Running Aground

Remember the state of California’s ambitious plan to create its own single-payer system? The Sacramento Bee reports that the plan has run aground on the shoals of reality:

Assembly Speaker Anthony Rendon put the brakes on a sweeping plan to overhaul the health care market in California Friday, calling the bill “woefully incomplete.”

Rendon announced plans to park the bill to create a government-run universal health care system in Assembly Rules Committee “until further notice” and give senators time to fill in holes that the bill does not currently address.

“Even senators who voted for Senate Bill 562 noted there are potentially fatal flaws in the bill, including the fact it does not address many serious issues, such as financing, delivery of care, cost controls, or the realities of needed action by the Trump administration and voters to make SB 562 a genuine piece of legislation,” Rendon said.

By that he means that under the terms of the Affordable Care Act California would require a waiver for its single-payer system.

Democratic Sens. Ricardo Lara and Toni Atkins, who introduced the proposal, acknowledged the bill was dead for the year. Lara and Atkins had described the bill as a work in progress when it passed the Senate earlier this month without a funding plan. A legislative analysis pegged the cost at $400 billion.
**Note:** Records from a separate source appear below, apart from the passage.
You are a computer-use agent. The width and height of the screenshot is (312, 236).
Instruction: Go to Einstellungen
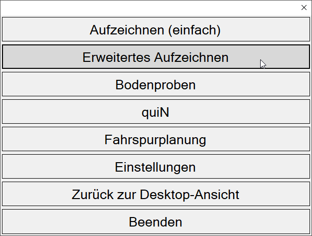(x=156, y=167)
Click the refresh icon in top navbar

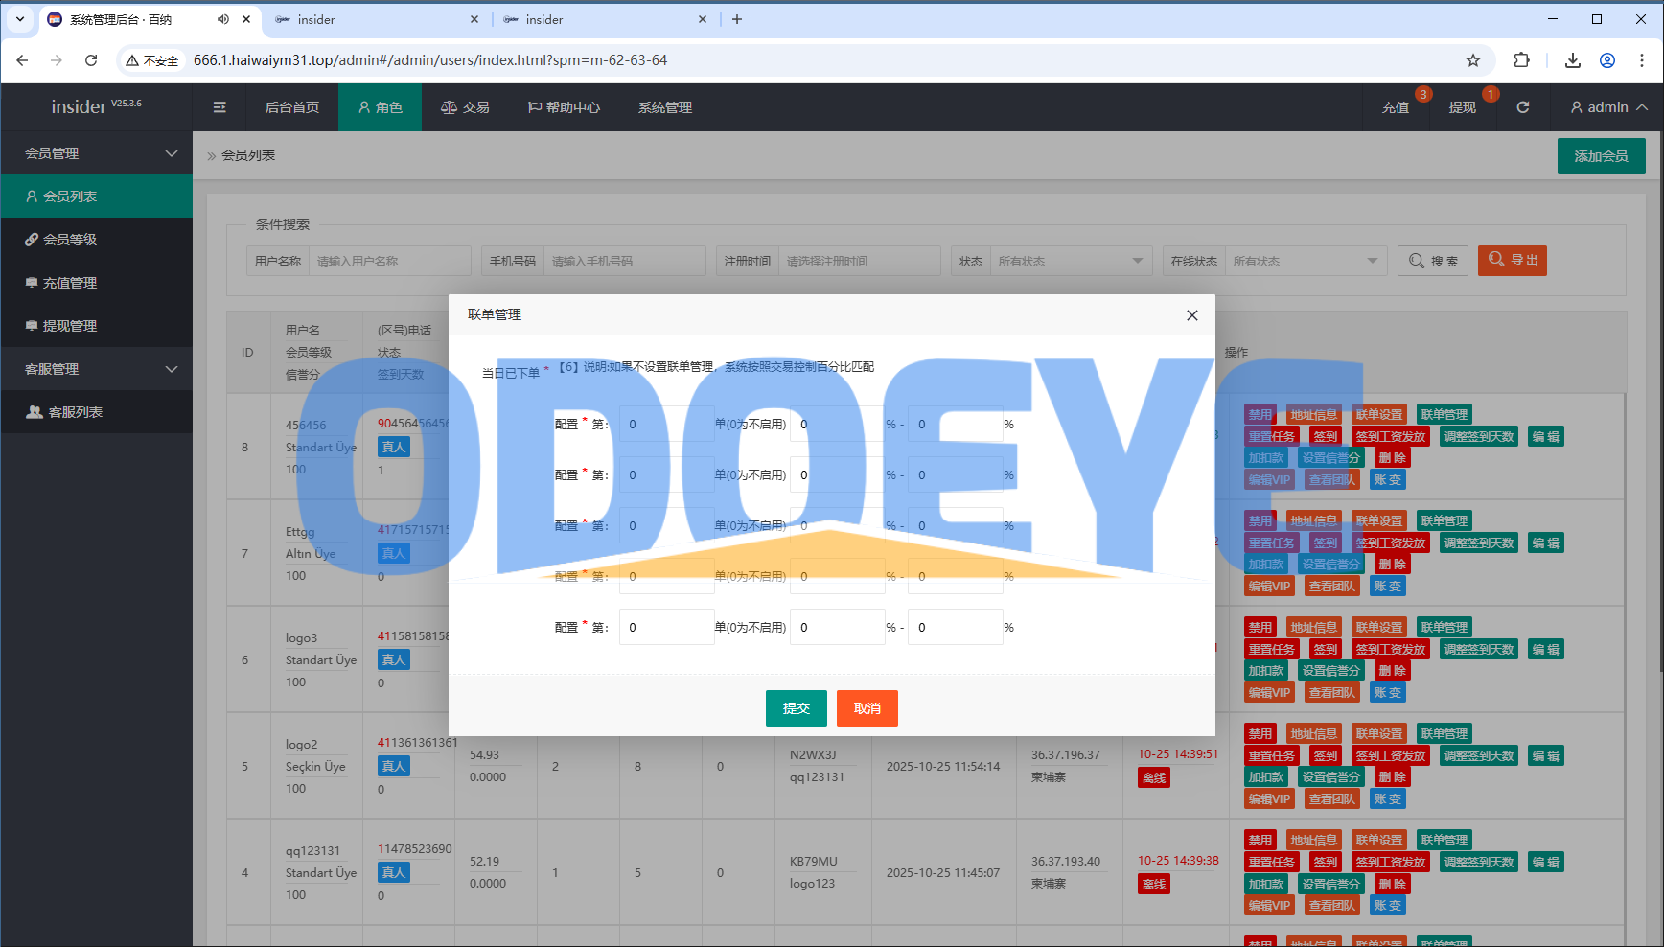click(1522, 107)
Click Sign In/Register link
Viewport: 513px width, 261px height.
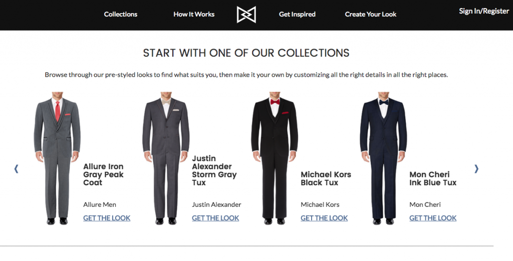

The abrupt announcement shields members of the Assembly from having to take a difficult vote that could be used against them by critics or supporters of the policy.

When Gov. Moonbeam represents the voice of reason, you can be pretty confident that there are some pretty serious practical hurdles to leap to implement a workable plan not to mention the political ones.

I wonder what would have happened when the tab turned out to be an order of magnitude higher than was being projected? When has any health care program come in under budget? Certainly not Medicare, Medicaid, or the Affordable Care Act. Medicare is presently two orders of magnitude more expensive than originally projected, even when inflation is taken into account.

9 comments… add one
  • Janis Gore Link

    Ummm. “potentially fatal flaws in the bill…such as financing, delivery of care, cost controls…”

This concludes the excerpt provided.